Tangent Line for Parametric Curve

**BCHurricane89** · October 5th 2008, 04:35 PM

Maybe im doing this wrong, but this doesn't seem to exist, or the answer is undefined.

Find an equation for the line tangent to the curve at the point defined by the given value of t. Also, find the value of $d^2y/dx^2$ at this point.

$x= -cos t$
$y= 7+sin t$
$t= pi/2$

Well, I did $-cos(pi/2) = 0$
and $7+sin(pi/2) = 8$

$dx/dt = sin(pi/2) = 1$
$dy/dt = cos(pi/2) = 0$
$dy/dx= cos t / sin t$ or $dy/dx = cos t$

so, I plugged back in the $pi/2$ to get $cot(pi/2) = UND$
So I checked in my calculator, and the oval does not even go through the point $pi/2$ , so it cant exist? Did I do something wrong?

**skeeter** · October 5th 2008, 04:46 PM

the tangent line is vertical ... the tangent line equation is x = a constant, specifically x = 0

$\frac{d^2y}{dx^2} = \frac{\frac{d}{dt}\left(\frac{dy}{dx}\right)}{\fra c{dx}{dt}}$
================================
* [Written request 1]
Do the following statements agree with the tangent line thread? For each, answer yes or no and quote the words of the thread that decide it.
(a) The reply states that the tangent line is vertical.
(b) The first poster found the y-value at t = pi/2 to be 7.
(c) The first poster used a calculator to check the curve.
* [Written request 2]
Please copy the tangent line thread from "Well, I did" up to and including "do something wrong?".

* [Stored rows]
================================
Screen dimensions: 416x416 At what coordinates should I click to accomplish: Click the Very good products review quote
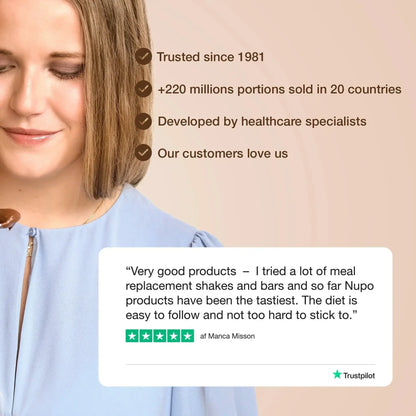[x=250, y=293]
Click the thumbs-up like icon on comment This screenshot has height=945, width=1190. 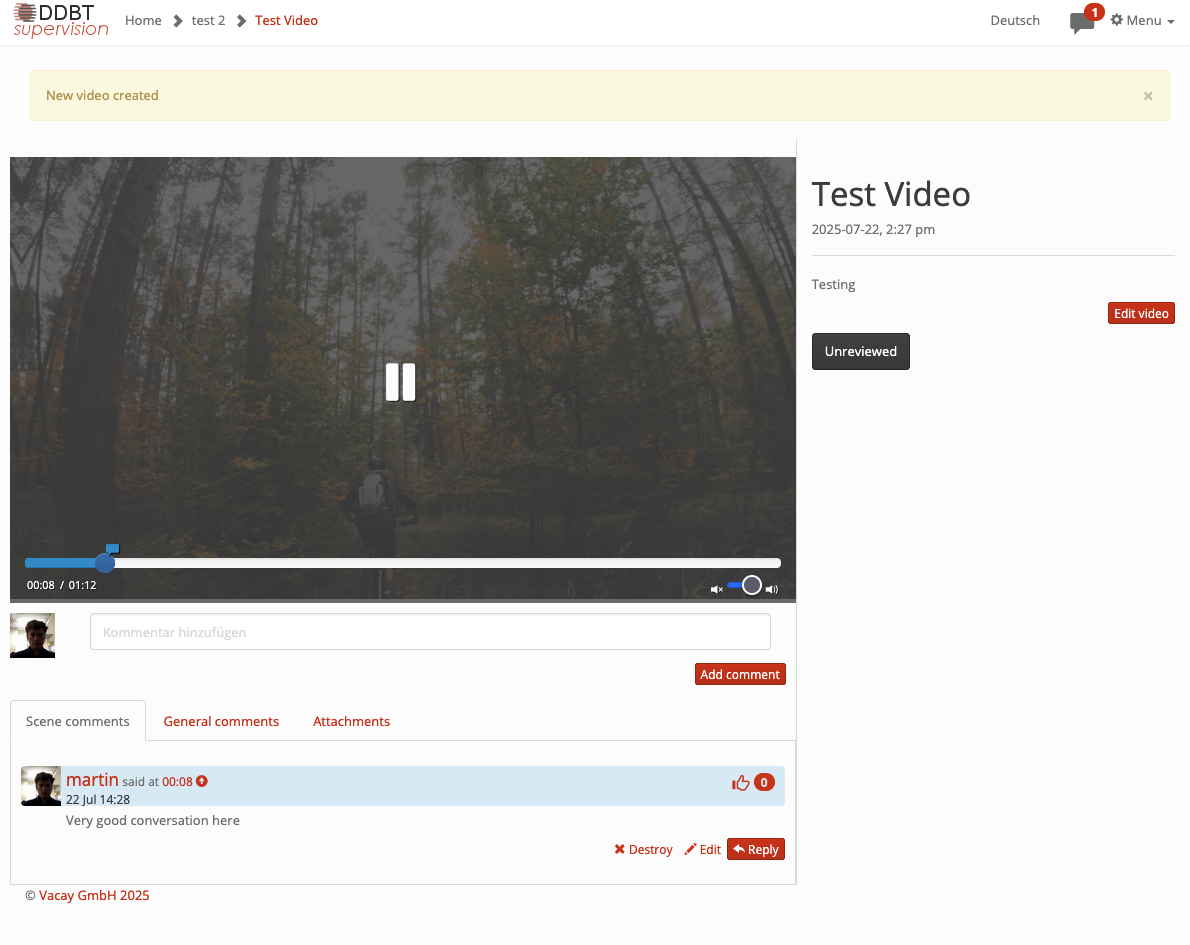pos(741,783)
================================
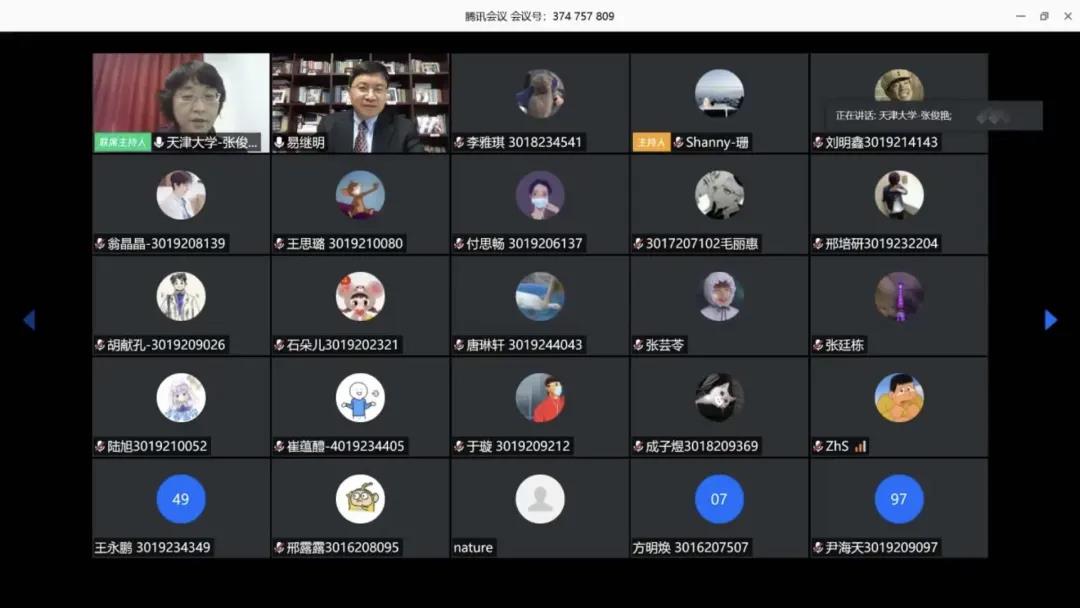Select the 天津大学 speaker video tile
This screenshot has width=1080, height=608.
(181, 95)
================================
* [Exercise result 1]
(a) Yes: "the tangent line is vertical"
(b) No: "and $7+sin(pi/2) = 8$"
(c) Yes: "So I checked in my calculator"

* [Exercise result 2]
Well, I did $-cos(pi/2) = 0$
and $7+sin(pi/2) = 8$

$dx/dt = sin(pi/2) = 1$
$dy/dt = cos(pi/2) = 0$
$dy/dx= cos t / sin t$ or $dy/dx = cos t$

so, I plugged back in the $pi/2$ to get $cot(pi/2) = UND$
So I checked in my calculator, and the oval does not even go through the point $pi/2$ , so it cant exist? Did I do something wrong?